WRITTEN REQUEST
Return the lines below verbatim, starting at the line containing "Viewport: 1456px width, 819px" and ending at the line containing "pyautogui.click(x=463, y=594)", with both of those lines included.

EXTRACTED INFORMATION

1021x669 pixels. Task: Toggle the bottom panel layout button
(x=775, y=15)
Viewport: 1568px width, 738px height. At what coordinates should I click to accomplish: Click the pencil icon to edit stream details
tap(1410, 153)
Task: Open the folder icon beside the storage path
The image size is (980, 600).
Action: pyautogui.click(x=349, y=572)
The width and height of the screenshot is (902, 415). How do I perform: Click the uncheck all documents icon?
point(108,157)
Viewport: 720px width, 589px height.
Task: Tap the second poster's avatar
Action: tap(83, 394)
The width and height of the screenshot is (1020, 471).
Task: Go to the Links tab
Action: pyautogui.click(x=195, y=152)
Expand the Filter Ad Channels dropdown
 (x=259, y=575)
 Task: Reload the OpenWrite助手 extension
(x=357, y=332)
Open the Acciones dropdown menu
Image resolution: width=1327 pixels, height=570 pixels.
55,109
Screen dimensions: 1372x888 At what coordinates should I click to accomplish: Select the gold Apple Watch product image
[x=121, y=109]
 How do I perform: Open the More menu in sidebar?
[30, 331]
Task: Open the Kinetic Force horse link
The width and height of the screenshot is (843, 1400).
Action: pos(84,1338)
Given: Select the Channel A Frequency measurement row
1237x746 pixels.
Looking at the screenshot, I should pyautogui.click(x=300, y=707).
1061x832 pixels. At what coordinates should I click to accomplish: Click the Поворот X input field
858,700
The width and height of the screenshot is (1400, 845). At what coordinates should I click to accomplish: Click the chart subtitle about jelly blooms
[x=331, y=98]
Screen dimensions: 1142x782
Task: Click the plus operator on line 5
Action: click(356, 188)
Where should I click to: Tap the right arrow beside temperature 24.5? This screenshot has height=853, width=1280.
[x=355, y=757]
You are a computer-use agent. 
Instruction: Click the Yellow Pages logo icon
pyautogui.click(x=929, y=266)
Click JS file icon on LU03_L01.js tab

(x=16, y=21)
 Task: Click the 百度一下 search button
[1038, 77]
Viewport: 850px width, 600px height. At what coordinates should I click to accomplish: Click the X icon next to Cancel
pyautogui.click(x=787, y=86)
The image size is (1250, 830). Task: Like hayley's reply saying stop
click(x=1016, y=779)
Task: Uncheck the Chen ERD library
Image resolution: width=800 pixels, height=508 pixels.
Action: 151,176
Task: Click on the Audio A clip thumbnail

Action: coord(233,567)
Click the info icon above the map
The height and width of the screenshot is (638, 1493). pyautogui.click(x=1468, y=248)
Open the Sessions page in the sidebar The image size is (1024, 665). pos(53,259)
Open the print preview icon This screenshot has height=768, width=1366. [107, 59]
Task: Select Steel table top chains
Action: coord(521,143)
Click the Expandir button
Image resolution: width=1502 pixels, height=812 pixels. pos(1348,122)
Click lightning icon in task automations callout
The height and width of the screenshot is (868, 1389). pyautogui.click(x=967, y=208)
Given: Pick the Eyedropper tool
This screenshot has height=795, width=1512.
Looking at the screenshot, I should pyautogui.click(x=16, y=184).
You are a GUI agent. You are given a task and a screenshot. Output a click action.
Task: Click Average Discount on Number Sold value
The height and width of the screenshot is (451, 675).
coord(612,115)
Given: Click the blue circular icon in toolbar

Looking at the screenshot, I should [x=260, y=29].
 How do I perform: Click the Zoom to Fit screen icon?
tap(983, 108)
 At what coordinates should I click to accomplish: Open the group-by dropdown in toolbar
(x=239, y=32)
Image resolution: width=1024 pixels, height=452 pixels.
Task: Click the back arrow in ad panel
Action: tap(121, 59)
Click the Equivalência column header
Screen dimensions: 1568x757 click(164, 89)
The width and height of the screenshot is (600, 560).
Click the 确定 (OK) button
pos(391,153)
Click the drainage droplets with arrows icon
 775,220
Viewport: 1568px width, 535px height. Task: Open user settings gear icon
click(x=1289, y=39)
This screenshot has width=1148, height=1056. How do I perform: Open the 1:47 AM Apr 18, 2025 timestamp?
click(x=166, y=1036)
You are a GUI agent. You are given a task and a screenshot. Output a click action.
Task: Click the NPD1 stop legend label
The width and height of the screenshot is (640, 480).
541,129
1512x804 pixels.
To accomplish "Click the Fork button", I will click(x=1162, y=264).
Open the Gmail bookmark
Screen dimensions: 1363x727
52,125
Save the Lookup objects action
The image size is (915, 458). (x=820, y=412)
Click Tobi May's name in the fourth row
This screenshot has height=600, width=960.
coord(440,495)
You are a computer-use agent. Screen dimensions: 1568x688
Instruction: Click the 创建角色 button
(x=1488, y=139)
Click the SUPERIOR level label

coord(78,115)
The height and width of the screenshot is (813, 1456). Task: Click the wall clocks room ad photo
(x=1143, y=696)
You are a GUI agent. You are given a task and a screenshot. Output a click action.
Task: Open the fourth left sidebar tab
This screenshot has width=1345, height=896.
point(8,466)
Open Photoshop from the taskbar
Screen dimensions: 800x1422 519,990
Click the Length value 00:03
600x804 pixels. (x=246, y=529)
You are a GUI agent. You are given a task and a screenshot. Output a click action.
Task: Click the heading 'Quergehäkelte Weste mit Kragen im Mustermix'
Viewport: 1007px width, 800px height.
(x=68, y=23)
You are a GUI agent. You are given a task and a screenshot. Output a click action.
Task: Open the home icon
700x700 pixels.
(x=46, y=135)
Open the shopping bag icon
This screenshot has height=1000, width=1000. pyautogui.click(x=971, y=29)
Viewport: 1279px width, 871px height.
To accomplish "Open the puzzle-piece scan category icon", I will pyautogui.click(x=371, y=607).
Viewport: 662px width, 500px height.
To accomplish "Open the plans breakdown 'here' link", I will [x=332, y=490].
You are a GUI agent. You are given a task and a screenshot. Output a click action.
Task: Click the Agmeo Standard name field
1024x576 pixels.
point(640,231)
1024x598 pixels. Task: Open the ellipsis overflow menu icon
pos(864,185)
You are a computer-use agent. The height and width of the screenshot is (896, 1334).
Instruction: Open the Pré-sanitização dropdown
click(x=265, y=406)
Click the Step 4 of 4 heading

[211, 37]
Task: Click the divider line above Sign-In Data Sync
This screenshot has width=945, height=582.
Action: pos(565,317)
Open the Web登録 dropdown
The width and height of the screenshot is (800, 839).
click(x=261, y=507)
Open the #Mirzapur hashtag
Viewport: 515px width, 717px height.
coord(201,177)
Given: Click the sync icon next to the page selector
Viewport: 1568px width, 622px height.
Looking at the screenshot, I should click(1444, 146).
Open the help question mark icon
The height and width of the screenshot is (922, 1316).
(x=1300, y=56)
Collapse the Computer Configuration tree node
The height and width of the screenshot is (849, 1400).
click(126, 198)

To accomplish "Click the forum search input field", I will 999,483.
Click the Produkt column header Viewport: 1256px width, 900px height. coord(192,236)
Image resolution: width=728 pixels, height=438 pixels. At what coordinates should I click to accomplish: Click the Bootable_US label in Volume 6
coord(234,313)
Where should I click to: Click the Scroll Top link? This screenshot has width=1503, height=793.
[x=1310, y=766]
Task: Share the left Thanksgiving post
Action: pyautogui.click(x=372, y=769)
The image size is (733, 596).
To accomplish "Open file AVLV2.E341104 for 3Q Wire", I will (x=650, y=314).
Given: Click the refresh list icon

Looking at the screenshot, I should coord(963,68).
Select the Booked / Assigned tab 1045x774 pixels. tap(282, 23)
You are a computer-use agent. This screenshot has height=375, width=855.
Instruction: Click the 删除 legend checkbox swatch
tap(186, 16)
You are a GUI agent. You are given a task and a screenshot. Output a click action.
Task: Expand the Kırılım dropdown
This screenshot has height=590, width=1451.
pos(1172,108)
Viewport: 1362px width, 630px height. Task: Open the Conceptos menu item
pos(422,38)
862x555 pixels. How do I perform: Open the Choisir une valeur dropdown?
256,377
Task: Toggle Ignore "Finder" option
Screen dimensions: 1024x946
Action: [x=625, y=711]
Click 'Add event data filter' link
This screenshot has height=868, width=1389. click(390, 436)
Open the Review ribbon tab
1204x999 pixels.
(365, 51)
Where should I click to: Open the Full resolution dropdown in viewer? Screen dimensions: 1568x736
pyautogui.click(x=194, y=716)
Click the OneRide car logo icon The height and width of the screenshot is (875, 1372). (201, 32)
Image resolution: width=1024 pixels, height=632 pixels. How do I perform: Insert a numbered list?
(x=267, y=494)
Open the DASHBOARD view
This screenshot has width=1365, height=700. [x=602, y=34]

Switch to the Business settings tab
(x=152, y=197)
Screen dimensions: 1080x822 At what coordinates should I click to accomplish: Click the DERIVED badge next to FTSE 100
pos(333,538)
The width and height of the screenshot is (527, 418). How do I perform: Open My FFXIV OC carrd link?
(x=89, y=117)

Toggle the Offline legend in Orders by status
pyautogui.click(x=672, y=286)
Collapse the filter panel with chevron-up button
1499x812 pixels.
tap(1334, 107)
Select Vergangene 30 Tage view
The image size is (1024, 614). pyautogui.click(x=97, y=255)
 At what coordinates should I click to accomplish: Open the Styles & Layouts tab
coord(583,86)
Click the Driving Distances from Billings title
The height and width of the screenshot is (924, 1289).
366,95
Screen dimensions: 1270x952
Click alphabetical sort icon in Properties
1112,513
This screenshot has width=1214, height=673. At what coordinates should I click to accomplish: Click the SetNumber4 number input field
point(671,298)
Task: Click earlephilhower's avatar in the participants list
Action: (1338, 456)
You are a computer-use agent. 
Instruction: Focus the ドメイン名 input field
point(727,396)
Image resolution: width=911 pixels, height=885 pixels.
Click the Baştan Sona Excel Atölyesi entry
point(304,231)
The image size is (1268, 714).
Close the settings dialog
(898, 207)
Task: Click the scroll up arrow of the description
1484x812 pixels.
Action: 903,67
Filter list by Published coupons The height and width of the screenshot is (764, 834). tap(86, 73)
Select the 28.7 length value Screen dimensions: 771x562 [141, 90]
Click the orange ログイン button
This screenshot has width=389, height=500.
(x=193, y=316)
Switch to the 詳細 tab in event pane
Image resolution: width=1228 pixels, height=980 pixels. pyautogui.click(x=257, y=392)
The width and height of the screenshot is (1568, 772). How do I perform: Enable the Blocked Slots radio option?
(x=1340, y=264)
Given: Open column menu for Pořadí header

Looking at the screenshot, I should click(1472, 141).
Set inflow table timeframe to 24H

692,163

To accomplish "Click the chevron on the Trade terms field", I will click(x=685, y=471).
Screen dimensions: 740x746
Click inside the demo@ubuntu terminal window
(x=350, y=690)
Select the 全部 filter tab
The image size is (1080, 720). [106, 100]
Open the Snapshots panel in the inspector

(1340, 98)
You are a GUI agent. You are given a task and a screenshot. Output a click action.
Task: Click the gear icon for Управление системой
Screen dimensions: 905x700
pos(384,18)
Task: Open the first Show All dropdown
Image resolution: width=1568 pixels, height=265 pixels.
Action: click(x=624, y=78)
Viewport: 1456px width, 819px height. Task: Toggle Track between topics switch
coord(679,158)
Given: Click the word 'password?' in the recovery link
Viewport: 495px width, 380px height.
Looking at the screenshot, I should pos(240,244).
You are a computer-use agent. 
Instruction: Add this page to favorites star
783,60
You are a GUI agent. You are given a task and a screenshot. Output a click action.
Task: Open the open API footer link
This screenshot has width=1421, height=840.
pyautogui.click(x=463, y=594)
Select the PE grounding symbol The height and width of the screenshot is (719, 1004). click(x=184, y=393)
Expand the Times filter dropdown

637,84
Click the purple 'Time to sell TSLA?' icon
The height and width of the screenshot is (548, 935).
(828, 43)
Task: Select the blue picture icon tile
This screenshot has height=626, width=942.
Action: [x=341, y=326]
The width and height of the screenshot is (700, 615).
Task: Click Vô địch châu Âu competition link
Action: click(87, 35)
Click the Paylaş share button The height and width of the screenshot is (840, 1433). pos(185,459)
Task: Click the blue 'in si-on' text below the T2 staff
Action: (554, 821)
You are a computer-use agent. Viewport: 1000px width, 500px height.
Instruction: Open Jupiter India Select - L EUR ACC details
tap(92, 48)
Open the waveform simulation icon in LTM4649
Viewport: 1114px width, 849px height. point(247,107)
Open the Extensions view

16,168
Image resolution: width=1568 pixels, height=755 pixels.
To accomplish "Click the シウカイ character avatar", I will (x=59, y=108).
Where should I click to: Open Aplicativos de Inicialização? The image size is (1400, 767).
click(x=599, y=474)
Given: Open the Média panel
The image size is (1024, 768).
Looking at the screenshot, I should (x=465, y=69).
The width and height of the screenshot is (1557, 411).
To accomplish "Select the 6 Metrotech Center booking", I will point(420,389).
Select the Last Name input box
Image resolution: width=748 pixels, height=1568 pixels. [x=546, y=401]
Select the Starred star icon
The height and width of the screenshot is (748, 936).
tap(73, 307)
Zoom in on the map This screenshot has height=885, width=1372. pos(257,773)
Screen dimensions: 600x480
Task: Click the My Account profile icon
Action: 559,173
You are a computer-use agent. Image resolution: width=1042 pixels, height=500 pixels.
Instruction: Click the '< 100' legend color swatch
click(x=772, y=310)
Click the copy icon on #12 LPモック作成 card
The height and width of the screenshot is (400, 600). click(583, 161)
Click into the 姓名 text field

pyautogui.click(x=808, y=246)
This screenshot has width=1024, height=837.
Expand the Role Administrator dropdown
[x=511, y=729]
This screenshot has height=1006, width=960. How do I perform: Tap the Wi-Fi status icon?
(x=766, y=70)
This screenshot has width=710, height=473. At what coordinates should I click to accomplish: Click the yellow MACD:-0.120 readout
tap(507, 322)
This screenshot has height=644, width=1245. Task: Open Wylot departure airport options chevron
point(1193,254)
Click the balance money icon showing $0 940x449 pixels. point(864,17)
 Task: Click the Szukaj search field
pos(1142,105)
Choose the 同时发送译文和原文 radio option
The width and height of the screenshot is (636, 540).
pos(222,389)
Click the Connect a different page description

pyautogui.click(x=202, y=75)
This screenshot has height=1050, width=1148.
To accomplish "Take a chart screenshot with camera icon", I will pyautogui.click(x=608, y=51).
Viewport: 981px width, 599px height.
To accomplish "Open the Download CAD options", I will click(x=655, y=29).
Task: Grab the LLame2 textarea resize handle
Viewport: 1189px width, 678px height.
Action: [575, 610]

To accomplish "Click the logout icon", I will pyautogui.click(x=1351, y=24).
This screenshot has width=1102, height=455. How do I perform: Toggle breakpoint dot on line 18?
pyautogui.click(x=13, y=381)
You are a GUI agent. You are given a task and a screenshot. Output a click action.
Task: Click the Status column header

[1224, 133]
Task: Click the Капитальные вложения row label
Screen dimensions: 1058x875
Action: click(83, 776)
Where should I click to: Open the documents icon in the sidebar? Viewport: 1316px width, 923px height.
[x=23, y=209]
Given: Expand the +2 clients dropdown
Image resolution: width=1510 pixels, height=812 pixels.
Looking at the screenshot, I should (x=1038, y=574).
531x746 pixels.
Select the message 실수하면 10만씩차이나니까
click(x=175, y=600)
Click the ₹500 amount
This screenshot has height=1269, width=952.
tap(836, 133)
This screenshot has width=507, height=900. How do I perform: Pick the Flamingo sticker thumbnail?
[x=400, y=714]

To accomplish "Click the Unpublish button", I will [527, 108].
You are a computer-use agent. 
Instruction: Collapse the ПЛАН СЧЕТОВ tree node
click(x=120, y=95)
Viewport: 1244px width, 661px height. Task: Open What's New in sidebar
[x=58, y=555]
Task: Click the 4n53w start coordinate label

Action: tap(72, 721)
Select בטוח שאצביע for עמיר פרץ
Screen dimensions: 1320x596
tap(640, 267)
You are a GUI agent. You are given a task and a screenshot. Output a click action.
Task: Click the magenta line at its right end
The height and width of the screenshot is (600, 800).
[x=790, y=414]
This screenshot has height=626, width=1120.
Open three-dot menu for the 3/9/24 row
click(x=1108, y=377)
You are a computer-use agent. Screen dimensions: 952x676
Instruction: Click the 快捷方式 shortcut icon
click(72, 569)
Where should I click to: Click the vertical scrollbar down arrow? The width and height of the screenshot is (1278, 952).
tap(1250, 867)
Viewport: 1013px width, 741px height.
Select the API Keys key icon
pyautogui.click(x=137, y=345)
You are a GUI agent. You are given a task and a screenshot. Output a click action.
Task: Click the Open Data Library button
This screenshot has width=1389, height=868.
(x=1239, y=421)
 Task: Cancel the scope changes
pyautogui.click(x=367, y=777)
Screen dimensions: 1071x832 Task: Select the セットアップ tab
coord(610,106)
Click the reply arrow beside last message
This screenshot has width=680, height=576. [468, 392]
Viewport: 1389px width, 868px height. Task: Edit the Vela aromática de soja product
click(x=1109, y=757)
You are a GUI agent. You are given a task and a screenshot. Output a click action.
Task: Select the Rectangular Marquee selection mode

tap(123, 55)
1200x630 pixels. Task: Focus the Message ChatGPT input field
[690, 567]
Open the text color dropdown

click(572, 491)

THE OUTPUT
Viewport: 1456px width, 819px height. Task: Toggle Track between topics switch
coord(679,158)
Given: Click the word 'password?' in the recovery link
Viewport: 495px width, 380px height.
Looking at the screenshot, I should pos(240,244).
You are a computer-use agent. 
Instruction: Add this page to favorites star
783,60
You are a GUI agent. You are given a task and a screenshot. Output a click action.
Task: Open the open API footer link
This screenshot has width=1421, height=840.
pyautogui.click(x=463, y=594)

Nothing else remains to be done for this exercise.